Aerodynamics' role in fuel efficiency is a lesson road vehicle manufacturers learnt from race cars decades ago - but as new technologies evolve, there is always more to learn. Improvements in aerodynamics lead to both cost savings and emissions reduction through the improvement of fuel consumption. Assessing how the shape of race car models can inspire changes to the design of road vehicles to reduce drag is a valuable exercise when it comes to creating a more environmentally-friendly, fuel-efficient vehicle. Similarly, taking inspiration from F1's focus on increasing downforce - traditionally less of a focus for road vehicle design than drag reduction - can also act as a catalyst for innovative models.
* Don't be constrained by the rules
The design engineers behind F1 lightweighting methods are ingenious. This means that, even within the tight regulations of F1 racing, they are able to find loopholes to do things like introduce devices such as exhaust-blown diffusers to give their car an aerodynamic edge. These new systems are frequently banned shortly after being introduced; however, the lesson to take is that not being constrained by the rules can lead to significant advances - and off the tightly controlled race track, such headway is more likely to be welcomed.
* Emissions and cost reductions
What the above lessons culminate in is a wider, single lesson: incorporating lightweighting technology into vehicle designs can yield reductions not only in emissions, but also costs - something that sounds counterintuitive given the historic high cost of materials like carbon fibre.
While F1 isn't concerned with cost reduction, F1 design principles, combined with current trends towards lightweighting, may mean the future application of these principles is a cost-effective measure - especially when it comes to avoiding emissions fines. Plus, the benefits of incorporating such technologies can make a positive impact beyond the vehicles themselves; the presence of fewer polluting parts within the design paves the way for cleaner manufacturing methods and plants too.
There's no doubt that emissions targets are the most potent catalyst behind today's focus on lightweighting.

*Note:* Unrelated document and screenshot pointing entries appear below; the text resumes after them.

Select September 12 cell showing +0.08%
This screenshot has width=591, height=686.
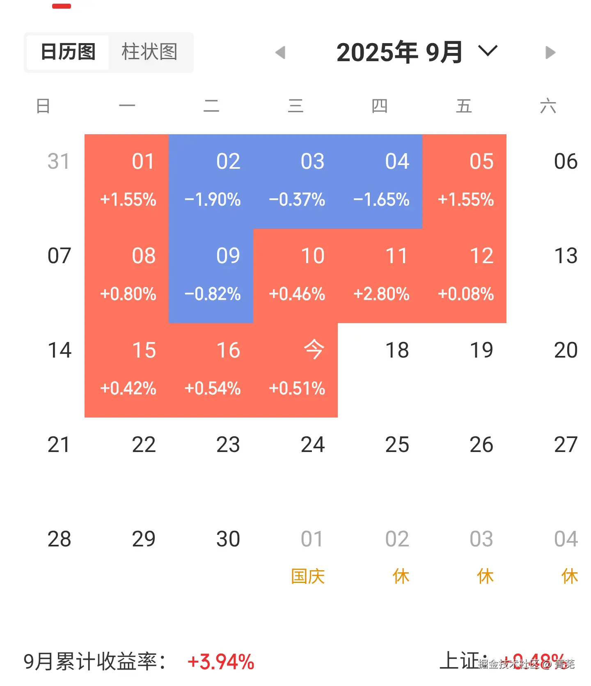point(465,275)
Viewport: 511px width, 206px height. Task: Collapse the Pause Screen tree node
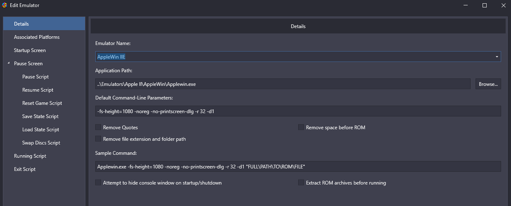coord(9,64)
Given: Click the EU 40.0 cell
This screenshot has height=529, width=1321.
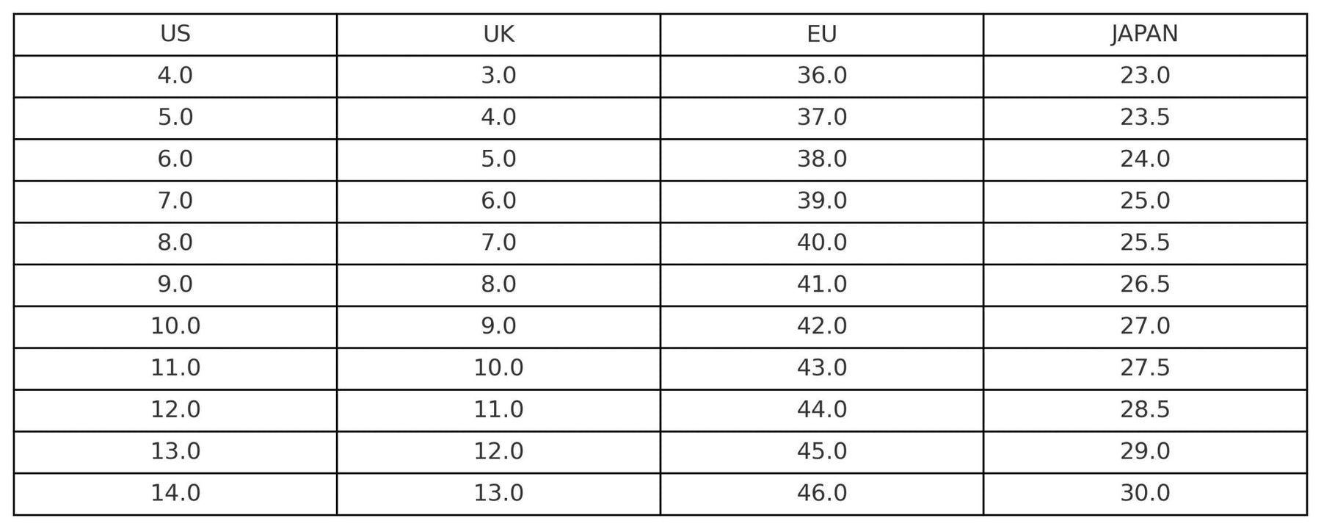Looking at the screenshot, I should pos(822,243).
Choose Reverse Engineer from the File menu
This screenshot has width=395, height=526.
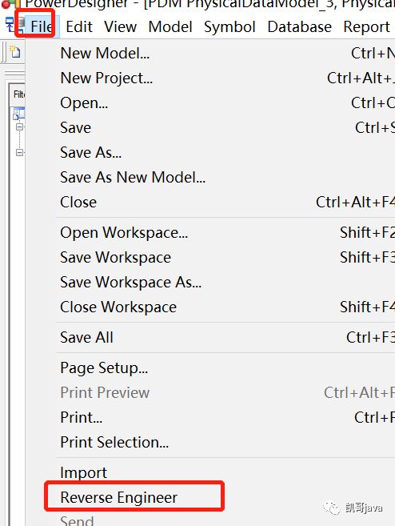point(119,497)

It is likely that, as governments and car manufacturers across the world rally to create more environmentally-friendly solutions, the prohibitively high cost of lightweight materials will become a thing of the past.

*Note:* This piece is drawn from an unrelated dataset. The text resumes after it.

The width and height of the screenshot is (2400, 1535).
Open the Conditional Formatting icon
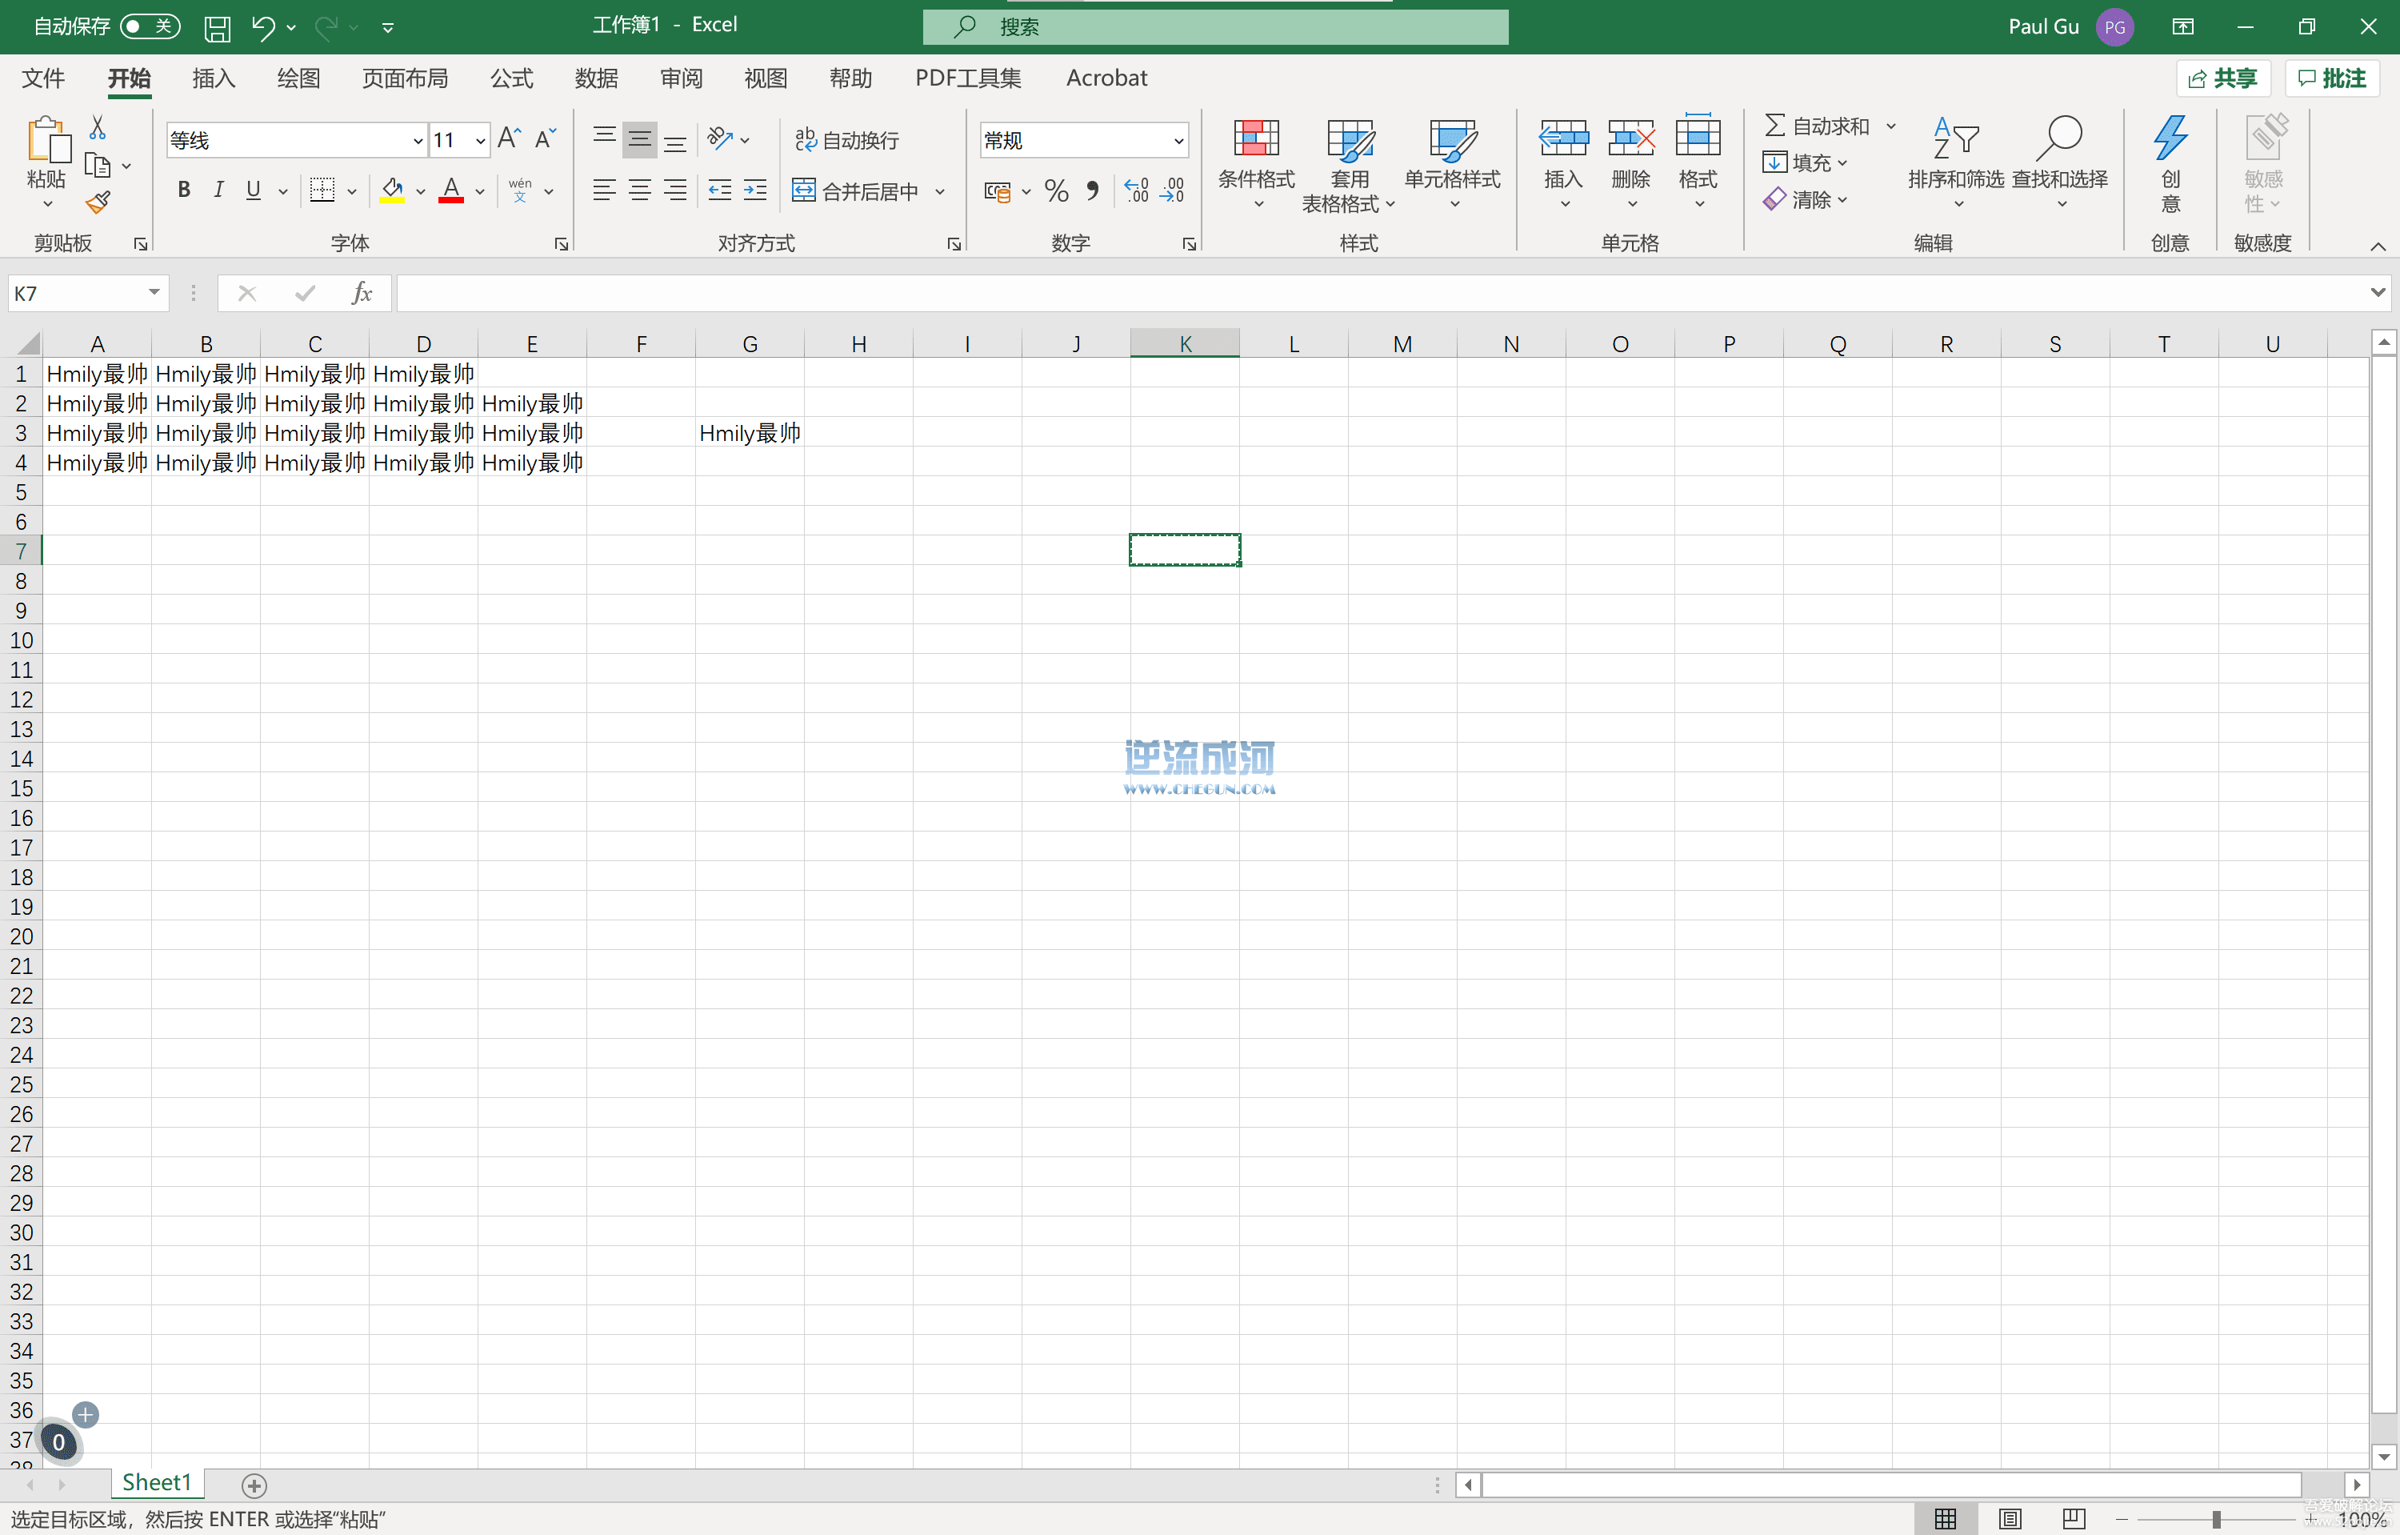(1256, 139)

Indeed, according to the McKinsey & Company report, the industrialisation of carbon fibre is likely to dramatically slash its price tag - the organisation predicts its cost could decrease by as much as 70 per cent by 2030. Plus, thanks to emissions fines, there is added financial incentive to use such materials, with the report noting that within Europe fines can amount to up to EUR 12,000 for each non-compliant car.
Lightweight materials are also likely to become more varied and used in more diverse ways. In addition to carbon fibre, high-strength steels, plastics, aluminium and sandwich materials
consisting of composites of several of these materials will be used to reduce the weight of both structural and non-structural body parts.
The exact shape these changes will take for speciality vehicles is unclear - so there is exciting potential for design engineers to break the mould. But one lesson we can take from F1 lightweighting is that openness to innovation across all elements, from materials to structural schematics, is key to achieving game-changing results.